Saly Portudal : les vigiles de la résidence “Les Diamantines” écroués après le viol collectif et le braquage

Près de deux mois après le cambriolage suivi d’un viol collectif dans la luxueuse résidence « Les Diamantines » à Saly Portudal, l’enquête a pris un tournant spectaculaire.
Selon L’Observateur, quatre des cinq vigiles en poste cette nuit-là ont été placés sous mandat de dépôt à la prison de Mbour.

Initialement relâchés faute de preuves, les gardiens ont fini par être trahis par leurs propres téléphones. Les écoutes menées par les enquêteurs ont révélé qu’ils avaient pris contact avec des marabouts afin d’obtenir des “prières mystiques” pour étouffer l’affaire.

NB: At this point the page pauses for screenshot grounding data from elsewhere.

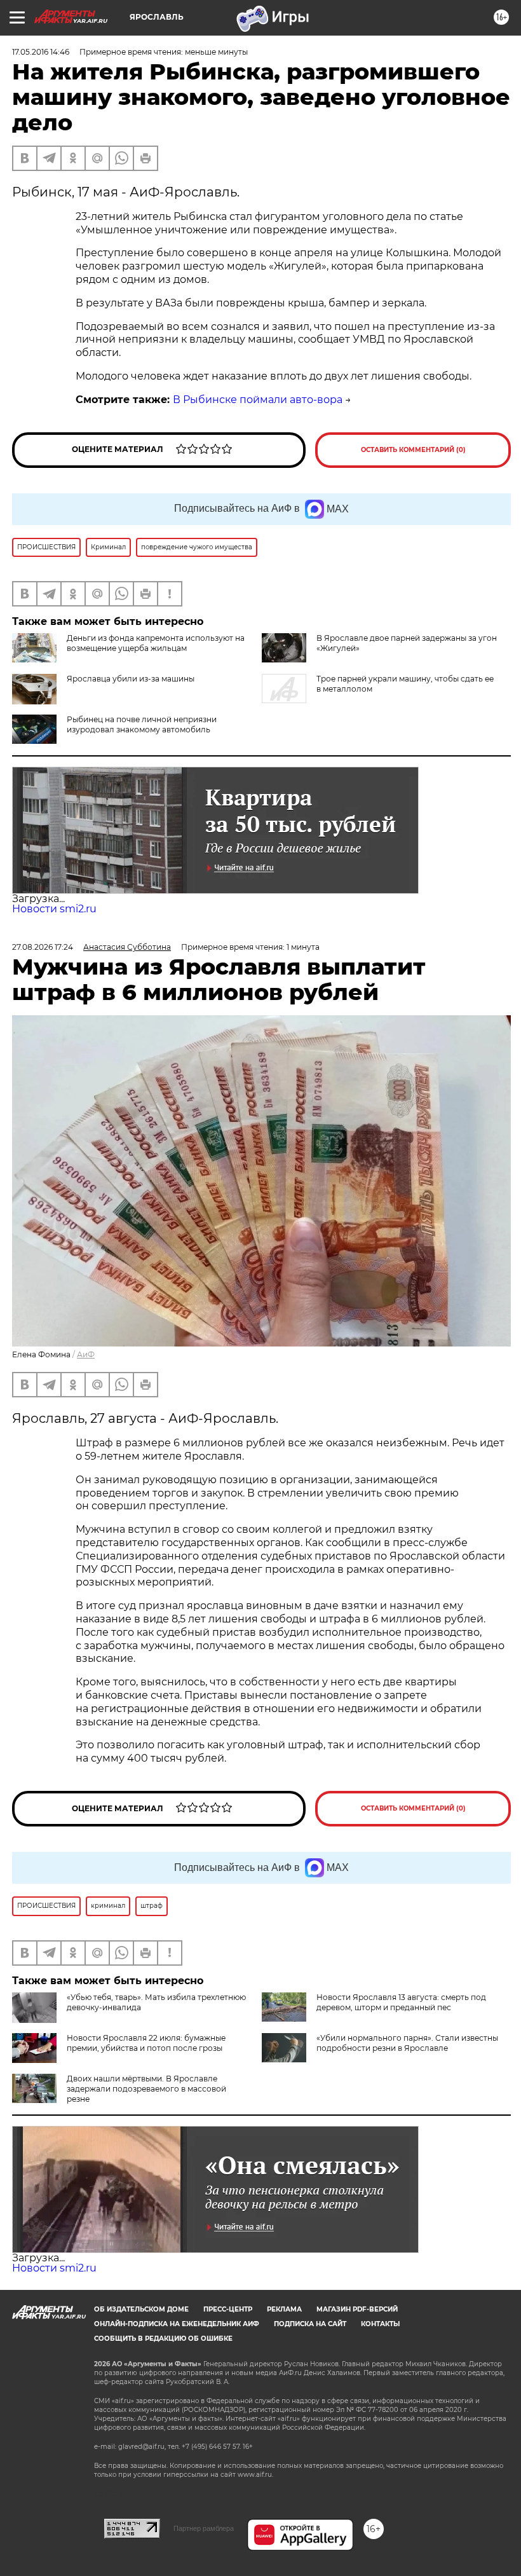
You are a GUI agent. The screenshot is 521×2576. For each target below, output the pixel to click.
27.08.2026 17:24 (42, 947)
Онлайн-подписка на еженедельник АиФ (176, 2324)
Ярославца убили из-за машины (130, 678)
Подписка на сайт (310, 2324)
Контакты (380, 2324)
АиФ (86, 1354)
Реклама (284, 2309)
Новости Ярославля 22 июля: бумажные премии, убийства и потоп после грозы (146, 2043)
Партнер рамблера (203, 2528)
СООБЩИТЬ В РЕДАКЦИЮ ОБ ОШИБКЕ (163, 2338)
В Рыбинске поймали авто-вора (257, 400)
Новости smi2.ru (54, 909)
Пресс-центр (227, 2309)
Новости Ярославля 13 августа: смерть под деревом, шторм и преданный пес (401, 2002)
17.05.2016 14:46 (40, 52)
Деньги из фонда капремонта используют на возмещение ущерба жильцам (156, 643)
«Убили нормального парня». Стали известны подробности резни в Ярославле (407, 2043)
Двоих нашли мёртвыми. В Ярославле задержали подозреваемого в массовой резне (146, 2089)
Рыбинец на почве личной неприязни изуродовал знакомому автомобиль (142, 724)
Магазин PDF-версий (357, 2309)
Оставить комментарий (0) (413, 450)
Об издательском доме (141, 2309)
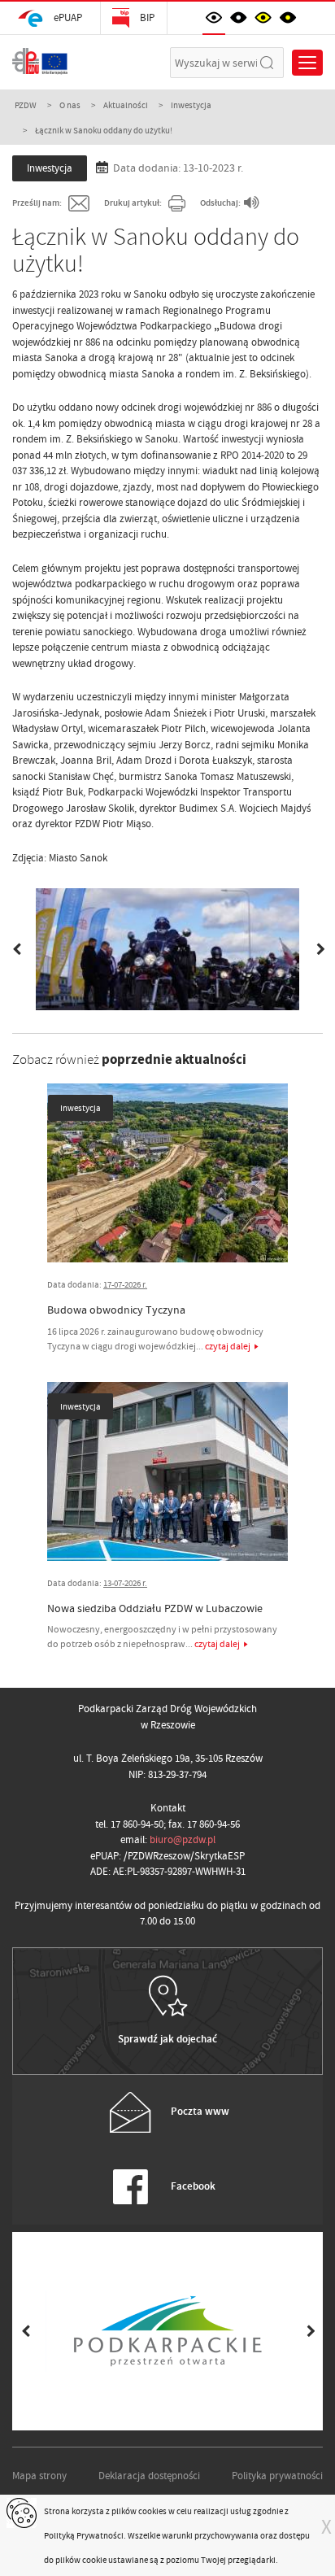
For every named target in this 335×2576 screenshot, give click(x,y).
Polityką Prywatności (84, 2535)
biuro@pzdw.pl (182, 1839)
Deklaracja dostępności (149, 2475)
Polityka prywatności (277, 2475)
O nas (69, 105)
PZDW (26, 105)
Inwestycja (191, 105)
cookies (152, 2511)
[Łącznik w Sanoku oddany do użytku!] (167, 949)
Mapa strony (39, 2475)
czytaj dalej (227, 1346)
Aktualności (125, 105)
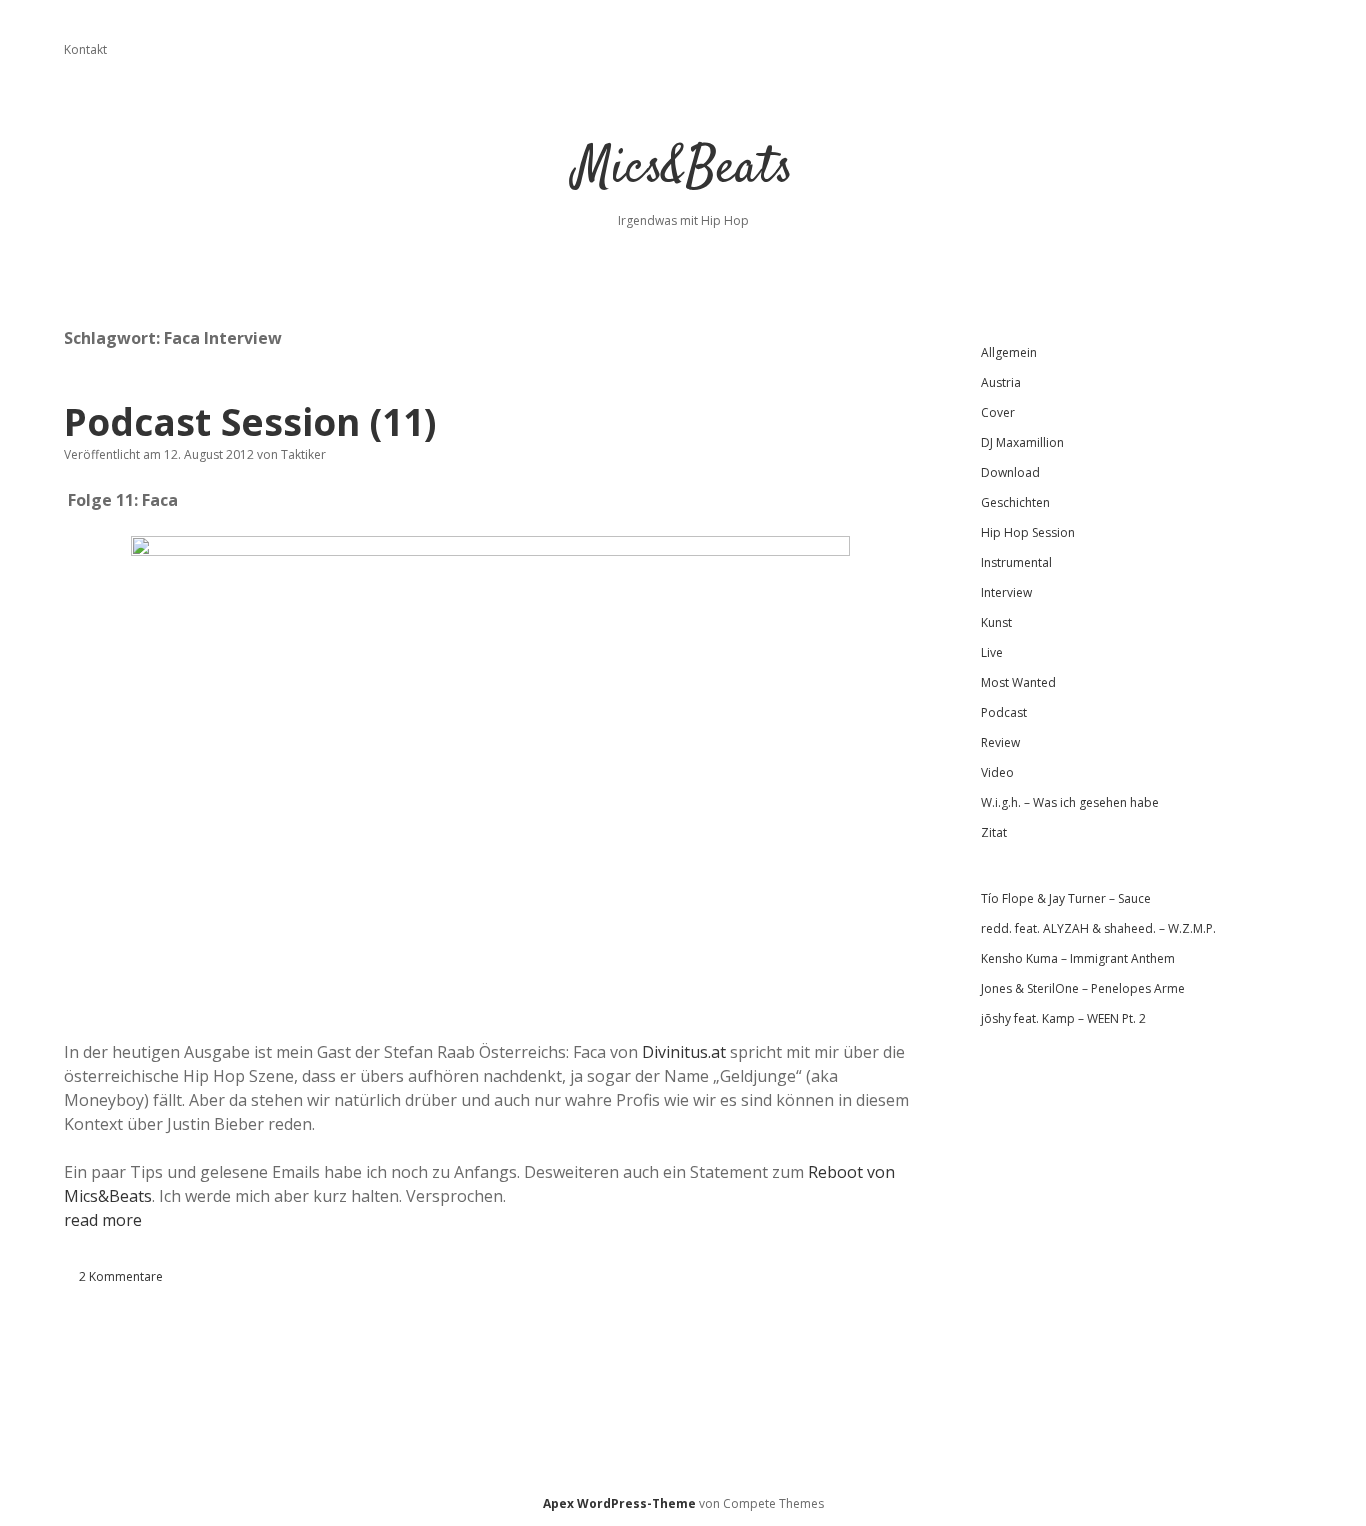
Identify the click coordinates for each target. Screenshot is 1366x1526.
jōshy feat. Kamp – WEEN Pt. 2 (1063, 1018)
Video (997, 772)
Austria (1001, 382)
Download (1010, 472)
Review (1000, 742)
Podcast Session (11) (250, 421)
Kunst (996, 622)
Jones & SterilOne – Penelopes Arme (1083, 988)
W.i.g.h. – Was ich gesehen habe (1070, 802)
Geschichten (1015, 502)
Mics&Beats (683, 169)
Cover (998, 412)
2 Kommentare (121, 1276)
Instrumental (1016, 562)
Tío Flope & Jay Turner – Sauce (1066, 898)
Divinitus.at (684, 1052)
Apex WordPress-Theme (619, 1503)
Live (992, 652)
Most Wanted (1018, 682)
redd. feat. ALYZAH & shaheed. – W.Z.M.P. (1098, 928)
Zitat (994, 832)
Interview (1006, 592)
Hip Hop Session (1028, 532)
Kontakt (85, 49)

L’un d’entre eux, en fuite, a même fait l’objet d’un mandat d’arrêt international, précise le quotidien du Groupe Futurs Médias.

Les faits remontent à la nuit du 5 au 6 août 2025. Une bande armée d’une vingtaine d’individus avait fait irruption dans la résidence, neutralisant les vigiles avant de s’en prendre violemment aux occupants.
La fille adoptive de l’architecte béninoise Lydia Assani avait alors subi un viol collectif d’une extrême brutalité.

Les assaillants étaient repartis avec un coffre contenant 10 millions de francs CFA, des bijoux et un véhicule, retrouvé plus tard à Nguékhokh.

Cette avancée majeure dans l’enquête relance l’espoir d’un dénouement judiciaire attendu, dans une affaire qui avait choqué bien au-delà des frontières de la Petite Côte.